Our review has highlighted that while many of the concerns raised are not new, it is the pressures of the pandemic that has exposed them and demonstrated the lasting impact of these on people.

Since the start of the pandemic, there have been particular concerns that ‘do not attempt cardiopulmonary resuscitation’ (DNACPR) decisions were being applied to groups of people rather than taking into account each person’s individual circumstances. While we did not find there had been a national blanket approach to DNAPCR, there was undoubtably confusion at the outset of the pandemic and a sense that some providers felt under pressure to ensure DNACPR decisions were in place. This risks undermining public trust and confidence in the health and care system and demonstrates the need for better oversight of DNACPR decisions.

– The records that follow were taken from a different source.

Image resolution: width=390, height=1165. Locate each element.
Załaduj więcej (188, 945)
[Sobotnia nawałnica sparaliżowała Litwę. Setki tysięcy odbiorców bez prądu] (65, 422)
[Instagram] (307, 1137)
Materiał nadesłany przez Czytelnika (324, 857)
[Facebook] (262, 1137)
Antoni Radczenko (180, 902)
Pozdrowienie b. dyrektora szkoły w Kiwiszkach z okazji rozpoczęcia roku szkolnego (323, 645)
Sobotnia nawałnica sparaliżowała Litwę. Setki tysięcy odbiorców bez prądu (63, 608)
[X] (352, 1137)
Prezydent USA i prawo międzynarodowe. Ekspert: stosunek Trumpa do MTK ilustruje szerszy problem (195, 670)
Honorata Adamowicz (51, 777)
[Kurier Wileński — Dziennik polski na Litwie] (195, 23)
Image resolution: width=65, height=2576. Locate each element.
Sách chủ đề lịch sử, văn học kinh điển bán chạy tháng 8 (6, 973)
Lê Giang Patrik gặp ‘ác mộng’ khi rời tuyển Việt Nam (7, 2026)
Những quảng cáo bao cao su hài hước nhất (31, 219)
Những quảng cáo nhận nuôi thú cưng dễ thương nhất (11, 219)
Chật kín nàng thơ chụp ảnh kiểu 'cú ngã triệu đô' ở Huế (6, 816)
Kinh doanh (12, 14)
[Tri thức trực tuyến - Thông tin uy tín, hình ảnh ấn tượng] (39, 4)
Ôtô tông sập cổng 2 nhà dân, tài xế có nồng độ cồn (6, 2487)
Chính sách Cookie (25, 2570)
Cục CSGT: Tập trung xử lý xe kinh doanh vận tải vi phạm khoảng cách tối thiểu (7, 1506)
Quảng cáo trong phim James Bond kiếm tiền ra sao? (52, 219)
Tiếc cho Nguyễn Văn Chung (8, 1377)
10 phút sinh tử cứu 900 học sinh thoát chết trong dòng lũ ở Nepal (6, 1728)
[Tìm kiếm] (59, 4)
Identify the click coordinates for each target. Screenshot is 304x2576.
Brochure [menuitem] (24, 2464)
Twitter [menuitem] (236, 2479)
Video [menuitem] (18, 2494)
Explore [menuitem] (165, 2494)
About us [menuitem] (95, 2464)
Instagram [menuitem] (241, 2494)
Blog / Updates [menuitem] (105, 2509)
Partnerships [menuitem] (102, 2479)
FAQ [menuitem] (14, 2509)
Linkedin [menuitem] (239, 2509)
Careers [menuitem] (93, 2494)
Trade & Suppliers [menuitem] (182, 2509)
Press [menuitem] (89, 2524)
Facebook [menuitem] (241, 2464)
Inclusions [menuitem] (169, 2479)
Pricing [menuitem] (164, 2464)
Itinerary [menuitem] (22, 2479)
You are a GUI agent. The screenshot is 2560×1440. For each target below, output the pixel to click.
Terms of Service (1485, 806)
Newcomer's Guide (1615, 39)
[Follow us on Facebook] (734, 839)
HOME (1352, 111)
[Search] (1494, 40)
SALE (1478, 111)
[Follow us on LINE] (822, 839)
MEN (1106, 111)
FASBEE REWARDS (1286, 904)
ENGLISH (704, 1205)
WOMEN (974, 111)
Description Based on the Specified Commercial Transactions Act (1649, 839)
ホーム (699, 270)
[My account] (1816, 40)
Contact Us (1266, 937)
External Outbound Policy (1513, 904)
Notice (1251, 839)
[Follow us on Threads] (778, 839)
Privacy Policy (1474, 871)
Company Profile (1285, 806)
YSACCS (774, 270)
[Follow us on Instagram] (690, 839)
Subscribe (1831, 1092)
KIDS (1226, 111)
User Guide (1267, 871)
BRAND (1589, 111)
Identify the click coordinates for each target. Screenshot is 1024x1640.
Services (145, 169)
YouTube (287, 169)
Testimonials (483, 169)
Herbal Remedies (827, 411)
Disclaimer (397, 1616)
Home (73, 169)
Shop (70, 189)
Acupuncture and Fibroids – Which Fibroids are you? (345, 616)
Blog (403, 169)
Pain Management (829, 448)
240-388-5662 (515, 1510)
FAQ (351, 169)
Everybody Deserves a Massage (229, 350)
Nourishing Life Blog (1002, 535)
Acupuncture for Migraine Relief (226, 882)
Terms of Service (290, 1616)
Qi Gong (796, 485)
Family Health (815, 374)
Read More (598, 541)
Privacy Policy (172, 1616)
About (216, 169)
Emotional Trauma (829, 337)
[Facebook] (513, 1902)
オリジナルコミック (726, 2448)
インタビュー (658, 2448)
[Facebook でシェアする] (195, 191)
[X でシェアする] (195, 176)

All the health and care professionals we spoke with recognised the importance of ensuring that conversations around advance care planning are carried out with kindness and compassion, in line with best practice and people’s human rights. But how well people were involved in conversations about their care and whether or not they wanted to receive cardiopulmonary resuscitation varied.

Some people experienced compassionate, person-centred care where they were fully involved in conversations, and their wishes were understood and their rights upheld. The impact on people when this did not happen was hugely distressing. In these cases, conversations took place at short notice and people did not fully understand what was happening or what a DNACPR was.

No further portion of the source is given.